__Material for this exercise__
— Start —
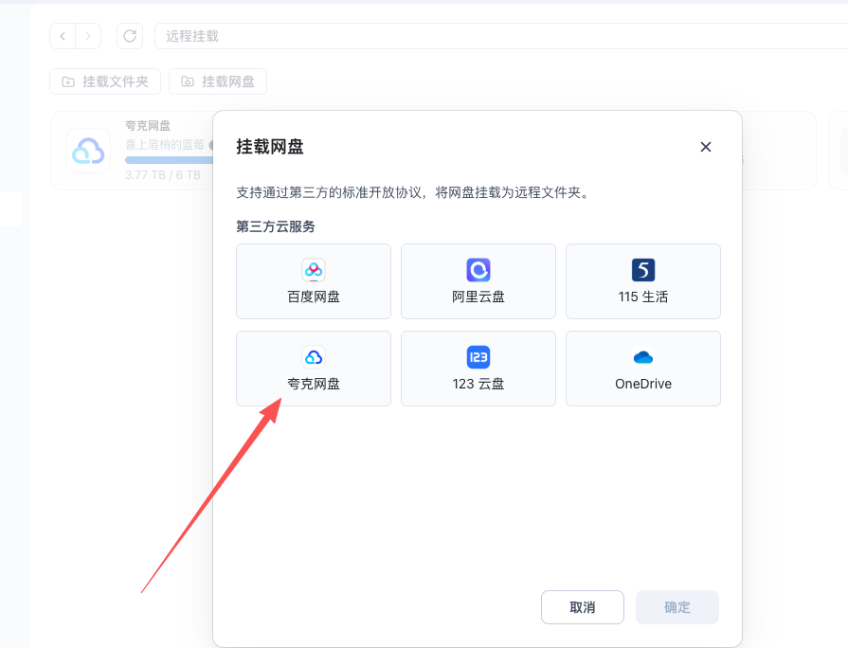Go back with the left arrow button
Viewport: 848px width, 648px height.
[x=63, y=36]
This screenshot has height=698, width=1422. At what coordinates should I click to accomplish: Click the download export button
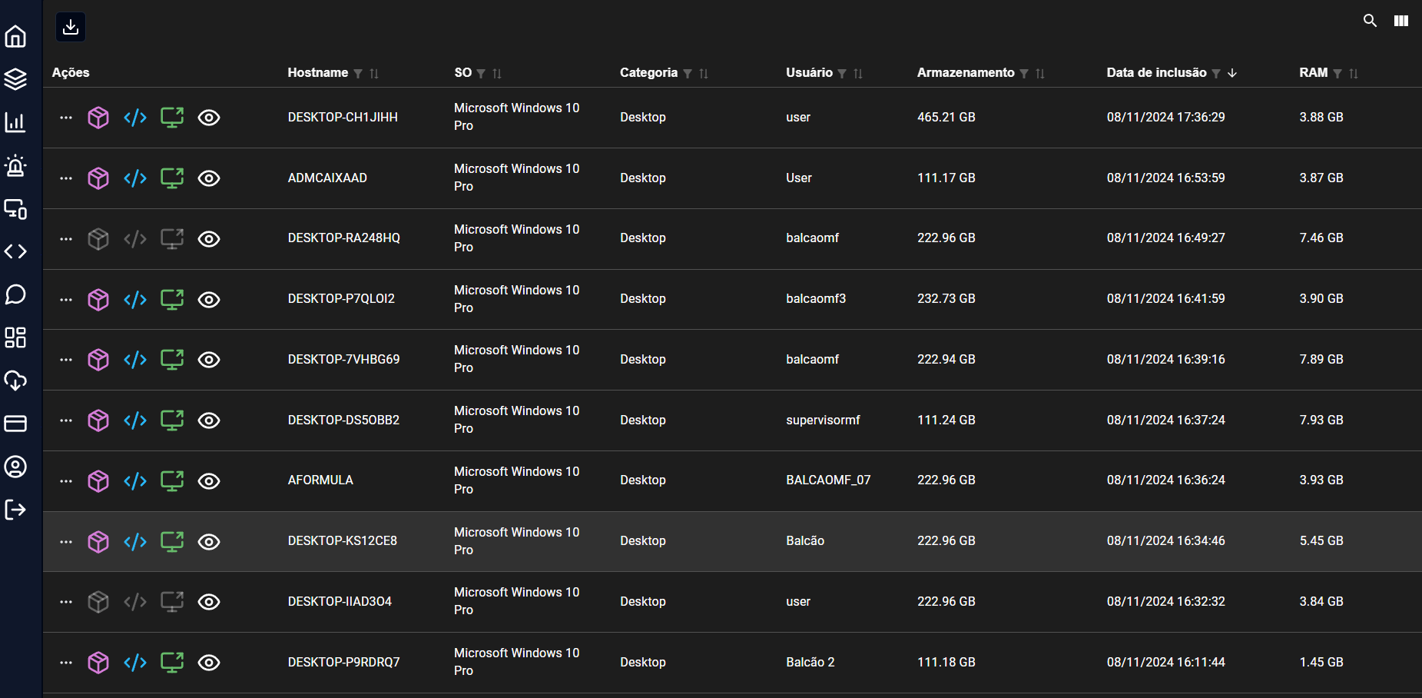coord(71,27)
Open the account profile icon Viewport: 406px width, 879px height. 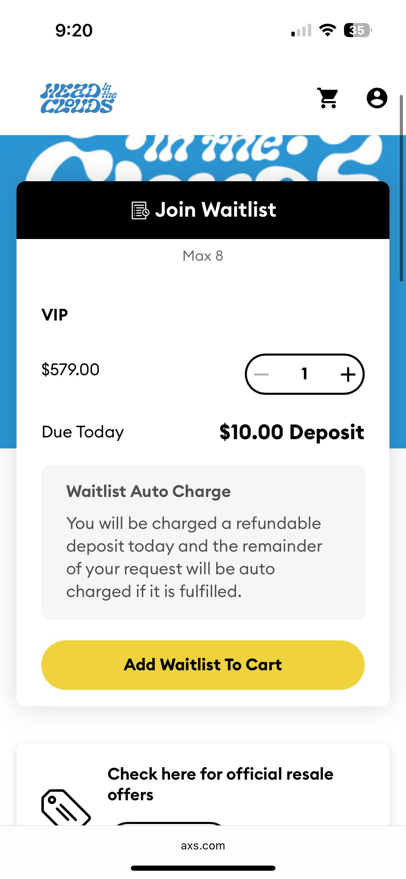(x=377, y=98)
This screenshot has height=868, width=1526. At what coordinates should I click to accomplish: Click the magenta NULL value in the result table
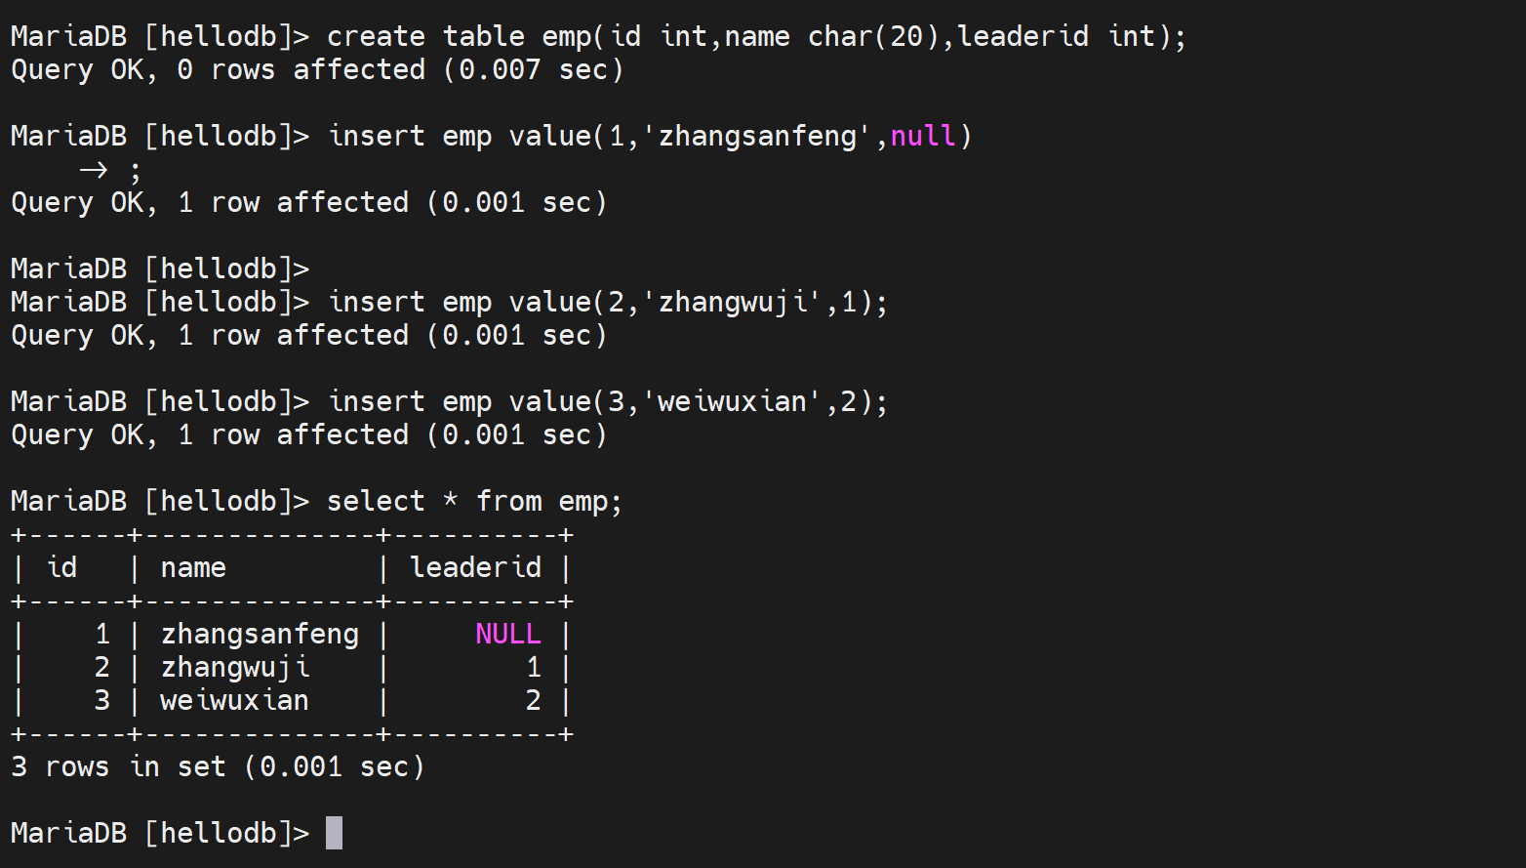[507, 635]
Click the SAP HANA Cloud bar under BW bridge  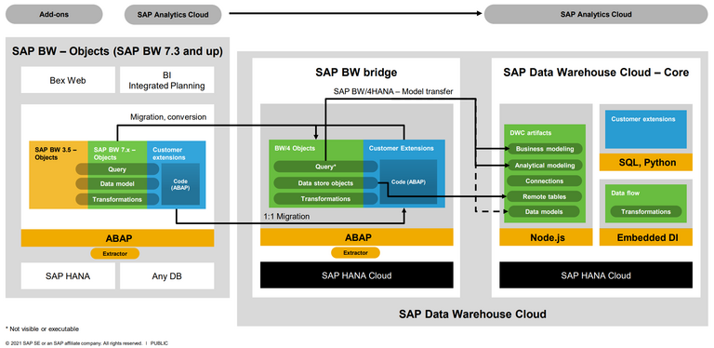click(357, 275)
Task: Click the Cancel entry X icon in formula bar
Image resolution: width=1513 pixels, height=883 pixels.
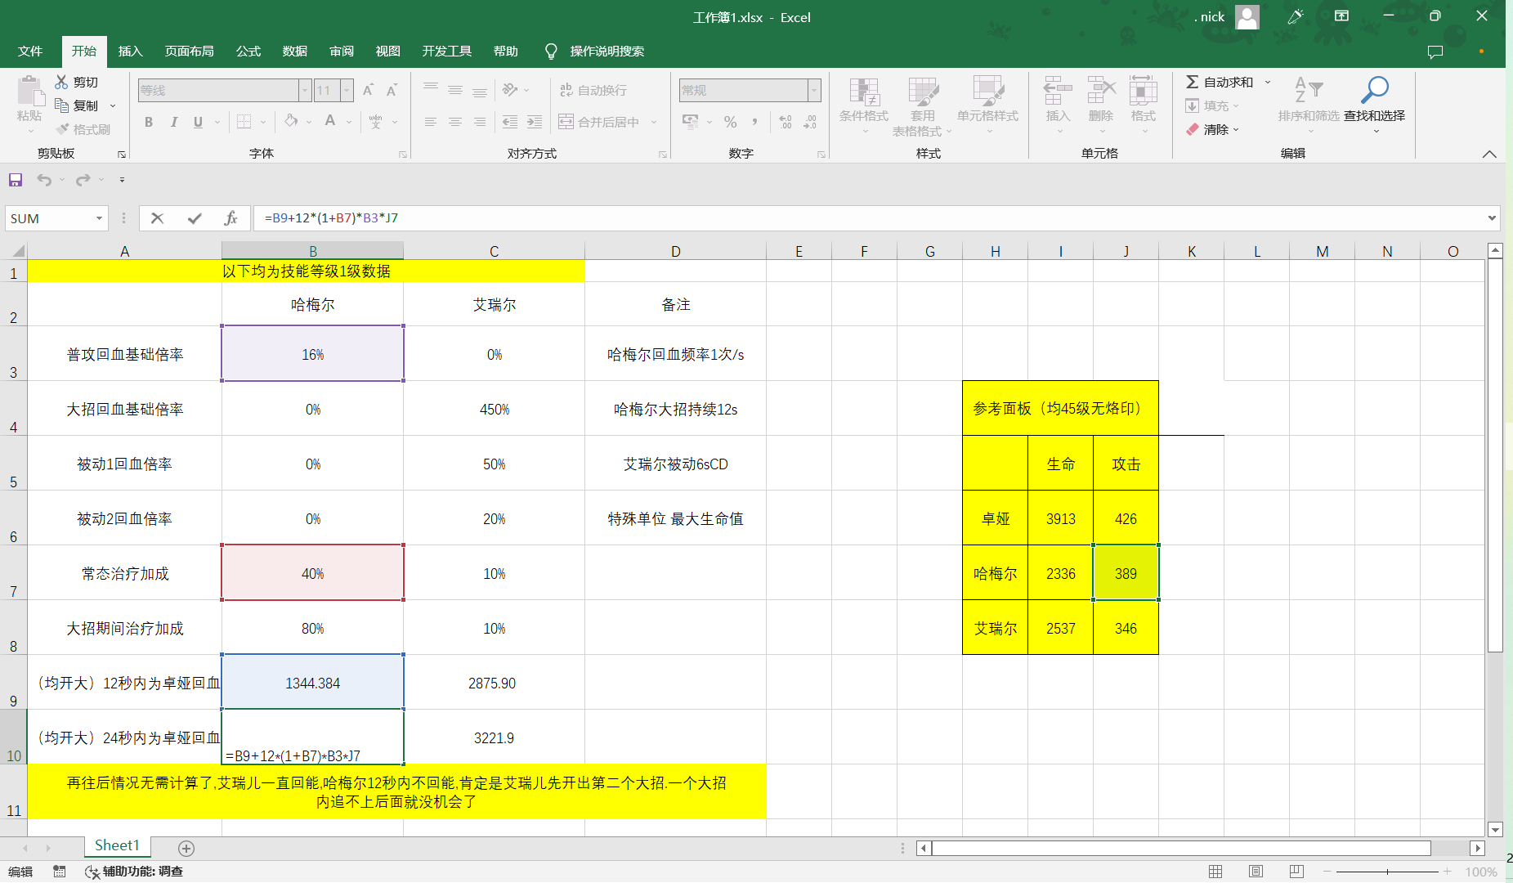Action: pos(158,218)
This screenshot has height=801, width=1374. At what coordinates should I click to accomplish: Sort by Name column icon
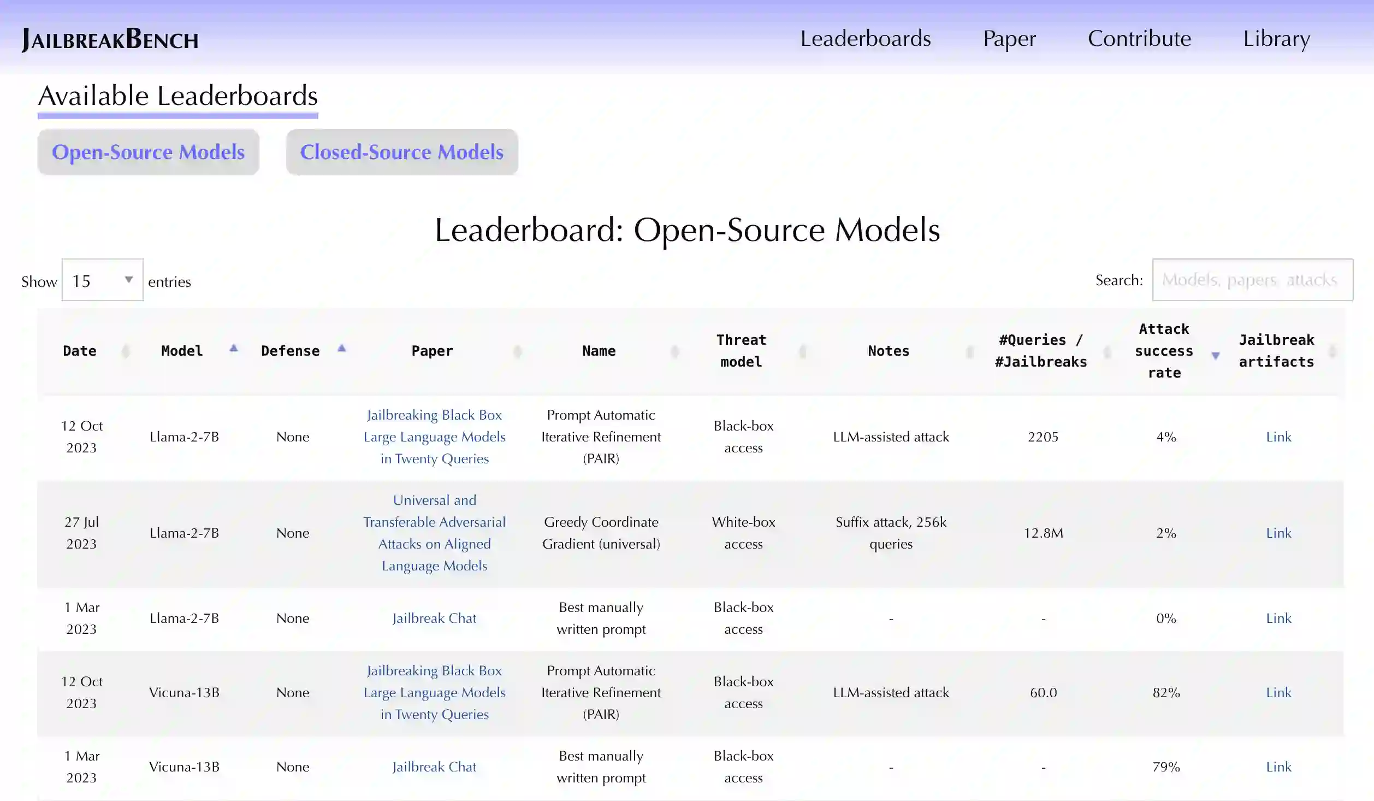coord(675,351)
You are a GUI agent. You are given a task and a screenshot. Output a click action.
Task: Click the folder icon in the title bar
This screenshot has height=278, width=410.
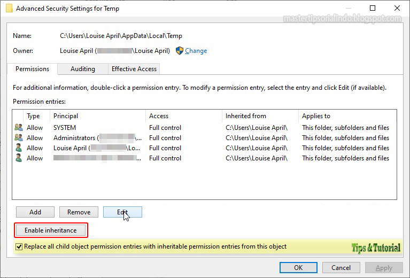(9, 9)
— End —
__Given exercise__
Retype the listing word for word, starting at the line that has "You are a GUI" and stopping after the final line of the listing. Leave the pictures out.

__Answer in full__
You are a GUI agent. You are given a task and a screenshot. Output a click action.
Task: Click the folder icon in the title bar
This screenshot has height=278, width=410.
(9, 9)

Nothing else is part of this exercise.